> Objectif 1
D'après le texte sur Lovecraft, quel est le plus connu de ses récits ?
> Objectif 2
Recopiez fidèlement le passage du texte sur Lovecraft qui s'ouvre sur les mots contenant « Lovecraft, l’écrivain de » et se clôt sur « L’Appel de Cthulhu. ».
> Objectif 3
Rédigez la suite du texte sur Lovecraft, à partir de sa dernière phrase.

> Texte extrait
Lovecraft, l’écrivain de l’horreur

Lovecraft (1890-1937) est l’un des plus grands écrivains américains d’horreur et de science-fiction du XXème siècle, mais je suppose que je ne vous l’apprends pas. Son œuvre est prolifique et a inspiré toute une génération d’écrivains. On a même créé un genre littéraire à son honneur – Lovecraftian horror – un sous-genre de la fiction d’horreur qui a pour fondement une sorte d’horreur cosmique, le moteur de la peur ne s’appuyant pas sur le gore mais sur la crainte de l’inconnu, de l’étrange, l’inquiétude de ce que qui nous dépasse. Voilà l’essence même de son génie : peindre des mondes, des monstres et des visions terrifiantes, surnaturelles et fantastiques que l’esprit humain ne saurait supporter. Le narrateur est-il fou ? Ou l’impensable est-il réel ? Telle est la dialectique de ses récits, à commencer par le plus connu, L’Appel de Cthulhu.

> Extrait des données
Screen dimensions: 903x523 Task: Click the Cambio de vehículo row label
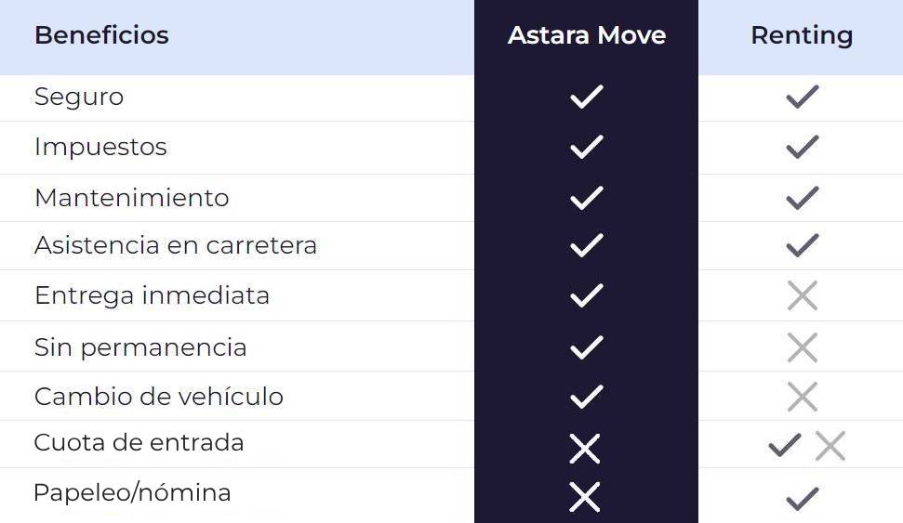pyautogui.click(x=158, y=397)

> Réponse finale 1
L'Appel de Cthulhu.

> Réponse finale 2
Lovecraft, l’écrivain de l’horreur

Lovecraft (1890-1937) est l’un des plus grands écrivains américains d’horreur et de science-fiction du XXème siècle, mais je suppose que je ne vous l’apprends pas. Son œuvre est prolifique et a inspiré toute une génération d’écrivains. On a même créé un genre littéraire à son honneur – Lovecraftian horror – un sous-genre de la fiction d’horreur qui a pour fondement une sorte d’horreur cosmique, le moteur de la peur ne s’appuyant pas sur le gore mais sur la crainte de l’inconnu, de l’étrange, l’inquiétude de ce que qui nous dépasse. Voilà l’essence même de son génie : peindre des mondes, des monstres et des visions terrifiantes, surnaturelles et fantastiques que l’esprit humain ne saurait supporter. Le narrateur est-il fou ? Ou l’impensable est-il réel ? Telle est la dialectique de ses récits, à commencer par le plus connu, L’Appel de Cthulhu.

> Réponse finale 3
Article rédigé par Charlotte Chomard.

L’Appel de Cthulhu

Lecteur, lectrices, préparez-vous à être saisis d’effroi tandis que vous lirez la courte mais non moins terrifiante nouvelle de Lovecraft, L’Appel de Cthulhu, qui a fait l’objet d’une nouvelle publication aux éditions Points en octobre 2021. Celui qui fut l’objet d’un culte diabolique dans le livre, a fait l’objet d’un mythe littéraire dans la réalité, puisque beaucoup d’auteurs comme August Derleth ou Robert E. Howard ont continué à exploiter cette matière romanesque… En effet, le terrible Cthulhu, créature immonde, sorte de magma apocalyptique aux longs tentacules, a continué de vivre à travers les ouvrages d’autres écrivains après la parution de l’œuvre originelle en 1928.
Alors pourquoi tant de fascination pour cet être sorti des profondeurs sous-marines, et surtout de l’imagination de son créateur ? Comment en était-on arrivé à une véritable cosmogonie autour de Cthulhu et des Grands Anciens, chargés de revenir dominer le monde humain ?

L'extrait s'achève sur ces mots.